Changing how fast you move through space changes how you move through time. It is an altogether astonishing result, completely counter-intuitive to our everyday experiences here on Earth.  But science is a game where the proof is in the pudding — extraordinary claims require extraordinary evidence, and special relativity has been put through the wringer. The most prominent way in which special relativity has been tested is in particle accelerators.  Many species of atoms and sub-atomic particles have limited lifetimes and eventually die by breaking apart (“decaying”) into smaller, more stable pieces. The time that these particles live is called the “half-life” and it is easy to measure in the laboratory — you plunk a particle down on your bench and you watch it until it dies!  The classic example of this is the neutron, one of the fundamental particles that makes up all the atoms in your body.  If you set a neutron on your workbench, it will live for about 881.5 seconds, just over 14 minutes and 41 seconds. Special relativity tells us that all clocks moving at high speeds run slow; this includes the clock the neutron carries with it that determines when it is going to decay. If we accelerate the neutron to speeds approaching the speed of light, we find that it lives longer than the predicted 881.5 seconds, confirming that its internal clock is running slow.  Special relativity has been tested in this way billions and billions of times in particle accelerators around the world, and never once has it failed to correctly describe the outcome of an experiment.  
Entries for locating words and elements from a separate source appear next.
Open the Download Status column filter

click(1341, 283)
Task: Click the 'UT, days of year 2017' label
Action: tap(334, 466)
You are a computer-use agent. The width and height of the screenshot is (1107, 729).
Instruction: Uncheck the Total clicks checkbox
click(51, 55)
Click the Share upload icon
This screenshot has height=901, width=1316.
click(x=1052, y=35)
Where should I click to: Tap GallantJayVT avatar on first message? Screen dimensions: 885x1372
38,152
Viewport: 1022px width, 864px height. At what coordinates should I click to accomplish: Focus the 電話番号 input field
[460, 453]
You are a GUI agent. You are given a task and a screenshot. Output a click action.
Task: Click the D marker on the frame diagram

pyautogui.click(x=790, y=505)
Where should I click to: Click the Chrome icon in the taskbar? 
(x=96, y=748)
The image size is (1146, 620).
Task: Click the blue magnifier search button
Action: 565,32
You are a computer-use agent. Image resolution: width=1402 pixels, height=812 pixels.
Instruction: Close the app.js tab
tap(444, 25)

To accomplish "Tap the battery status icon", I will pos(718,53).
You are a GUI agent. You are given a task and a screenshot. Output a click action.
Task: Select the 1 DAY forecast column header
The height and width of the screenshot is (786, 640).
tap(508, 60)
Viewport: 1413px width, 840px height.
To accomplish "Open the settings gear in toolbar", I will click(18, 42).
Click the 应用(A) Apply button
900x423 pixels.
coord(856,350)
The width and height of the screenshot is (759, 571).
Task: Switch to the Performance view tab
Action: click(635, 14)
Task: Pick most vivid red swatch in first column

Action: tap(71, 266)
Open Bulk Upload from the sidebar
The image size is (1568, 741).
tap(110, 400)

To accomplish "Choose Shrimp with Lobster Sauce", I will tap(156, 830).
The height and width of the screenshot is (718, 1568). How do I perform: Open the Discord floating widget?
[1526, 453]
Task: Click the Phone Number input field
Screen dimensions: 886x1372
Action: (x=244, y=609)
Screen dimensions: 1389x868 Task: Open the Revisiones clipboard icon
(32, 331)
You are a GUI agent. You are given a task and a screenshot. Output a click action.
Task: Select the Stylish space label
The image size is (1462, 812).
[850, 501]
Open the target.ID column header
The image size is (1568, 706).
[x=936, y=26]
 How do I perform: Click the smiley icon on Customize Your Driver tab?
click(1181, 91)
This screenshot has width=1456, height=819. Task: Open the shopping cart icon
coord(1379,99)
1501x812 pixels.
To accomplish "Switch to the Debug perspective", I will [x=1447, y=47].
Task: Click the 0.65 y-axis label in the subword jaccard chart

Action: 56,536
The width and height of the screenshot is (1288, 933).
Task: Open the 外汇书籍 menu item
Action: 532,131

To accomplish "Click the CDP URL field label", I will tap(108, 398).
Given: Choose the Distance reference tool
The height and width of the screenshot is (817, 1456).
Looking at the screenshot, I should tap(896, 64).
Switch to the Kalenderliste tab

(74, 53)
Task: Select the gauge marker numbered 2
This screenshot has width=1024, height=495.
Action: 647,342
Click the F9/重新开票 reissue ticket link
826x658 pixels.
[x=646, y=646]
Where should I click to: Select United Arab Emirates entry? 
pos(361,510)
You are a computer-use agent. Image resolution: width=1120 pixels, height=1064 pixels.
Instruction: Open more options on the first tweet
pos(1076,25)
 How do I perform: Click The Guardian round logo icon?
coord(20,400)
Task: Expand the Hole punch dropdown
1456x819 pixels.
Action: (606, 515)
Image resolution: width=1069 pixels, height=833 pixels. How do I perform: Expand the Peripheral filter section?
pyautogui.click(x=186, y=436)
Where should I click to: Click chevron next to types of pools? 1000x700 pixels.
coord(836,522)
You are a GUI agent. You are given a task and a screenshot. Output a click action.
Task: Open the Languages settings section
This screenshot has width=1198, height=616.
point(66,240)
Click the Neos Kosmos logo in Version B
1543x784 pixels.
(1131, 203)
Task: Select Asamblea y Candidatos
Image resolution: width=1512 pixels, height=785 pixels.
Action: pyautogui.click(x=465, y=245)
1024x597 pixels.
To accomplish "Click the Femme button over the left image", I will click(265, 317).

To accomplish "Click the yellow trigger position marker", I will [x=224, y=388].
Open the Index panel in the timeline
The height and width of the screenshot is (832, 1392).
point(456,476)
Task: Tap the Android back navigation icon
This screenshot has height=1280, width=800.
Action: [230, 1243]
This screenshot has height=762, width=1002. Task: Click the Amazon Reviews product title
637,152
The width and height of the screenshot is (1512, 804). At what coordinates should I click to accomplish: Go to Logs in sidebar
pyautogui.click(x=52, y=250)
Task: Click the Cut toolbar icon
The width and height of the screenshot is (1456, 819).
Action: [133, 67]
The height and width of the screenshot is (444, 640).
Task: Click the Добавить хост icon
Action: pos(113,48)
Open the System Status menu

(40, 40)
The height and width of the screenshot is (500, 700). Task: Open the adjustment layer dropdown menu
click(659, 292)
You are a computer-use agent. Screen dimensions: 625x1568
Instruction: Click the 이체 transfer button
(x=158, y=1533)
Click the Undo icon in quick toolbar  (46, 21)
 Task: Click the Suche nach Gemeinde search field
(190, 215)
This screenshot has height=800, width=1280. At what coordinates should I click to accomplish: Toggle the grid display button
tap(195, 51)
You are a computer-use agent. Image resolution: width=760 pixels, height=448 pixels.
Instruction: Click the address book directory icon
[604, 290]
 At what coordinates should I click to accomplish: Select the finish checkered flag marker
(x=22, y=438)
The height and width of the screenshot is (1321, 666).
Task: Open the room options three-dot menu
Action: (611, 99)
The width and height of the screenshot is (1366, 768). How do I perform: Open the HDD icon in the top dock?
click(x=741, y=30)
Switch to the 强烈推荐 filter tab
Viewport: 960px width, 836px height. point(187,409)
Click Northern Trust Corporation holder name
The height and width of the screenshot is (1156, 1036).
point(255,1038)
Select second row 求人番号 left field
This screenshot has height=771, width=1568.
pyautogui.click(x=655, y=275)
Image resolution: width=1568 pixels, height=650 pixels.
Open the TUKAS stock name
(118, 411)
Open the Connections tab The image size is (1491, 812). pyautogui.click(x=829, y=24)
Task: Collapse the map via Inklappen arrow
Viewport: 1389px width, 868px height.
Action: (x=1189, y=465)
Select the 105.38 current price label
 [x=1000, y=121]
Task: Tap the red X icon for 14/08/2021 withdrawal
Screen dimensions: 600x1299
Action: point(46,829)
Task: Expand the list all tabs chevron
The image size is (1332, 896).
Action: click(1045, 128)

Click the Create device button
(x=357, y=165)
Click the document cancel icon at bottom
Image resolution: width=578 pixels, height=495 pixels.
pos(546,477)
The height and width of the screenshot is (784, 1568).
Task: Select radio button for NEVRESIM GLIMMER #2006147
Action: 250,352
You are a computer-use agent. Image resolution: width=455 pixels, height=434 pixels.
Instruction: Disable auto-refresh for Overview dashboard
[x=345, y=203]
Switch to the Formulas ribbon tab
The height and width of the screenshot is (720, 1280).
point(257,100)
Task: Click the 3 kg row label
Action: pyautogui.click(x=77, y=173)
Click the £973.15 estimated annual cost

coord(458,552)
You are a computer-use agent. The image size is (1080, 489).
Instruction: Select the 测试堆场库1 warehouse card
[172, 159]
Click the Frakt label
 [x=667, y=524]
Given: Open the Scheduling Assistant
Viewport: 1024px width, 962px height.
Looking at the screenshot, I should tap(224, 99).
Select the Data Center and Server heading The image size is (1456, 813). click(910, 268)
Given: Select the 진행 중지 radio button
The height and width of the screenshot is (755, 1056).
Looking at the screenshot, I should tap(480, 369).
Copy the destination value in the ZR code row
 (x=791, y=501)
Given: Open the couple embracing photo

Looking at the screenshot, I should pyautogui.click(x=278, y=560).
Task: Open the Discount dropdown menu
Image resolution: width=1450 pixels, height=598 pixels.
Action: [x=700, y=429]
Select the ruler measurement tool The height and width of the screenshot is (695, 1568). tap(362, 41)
While special relativity explains a great many physical phenomena that can be observed in the Cosmos, there is an important realization to be had: special relativity provides a way for us to journey to the stars. If we can construct a rocketship that could travel close to the speed of light (a not implausible idea, even with today’s technology), special relativity tells us that as passengers, our biological clocks will tick slowly enough that we will live to see the journey’s end.

Nuclear powered starship concepts that, in principle, are not outside the boundaries of our technology. (L) Starship Orion; (C) Project Daedalus; (R) Bussard Ramjet. [Images from Cosmos: A Personal Voyage] For many detailed starship concepts, see the book The Starflight Handbook by Eugene Mallove.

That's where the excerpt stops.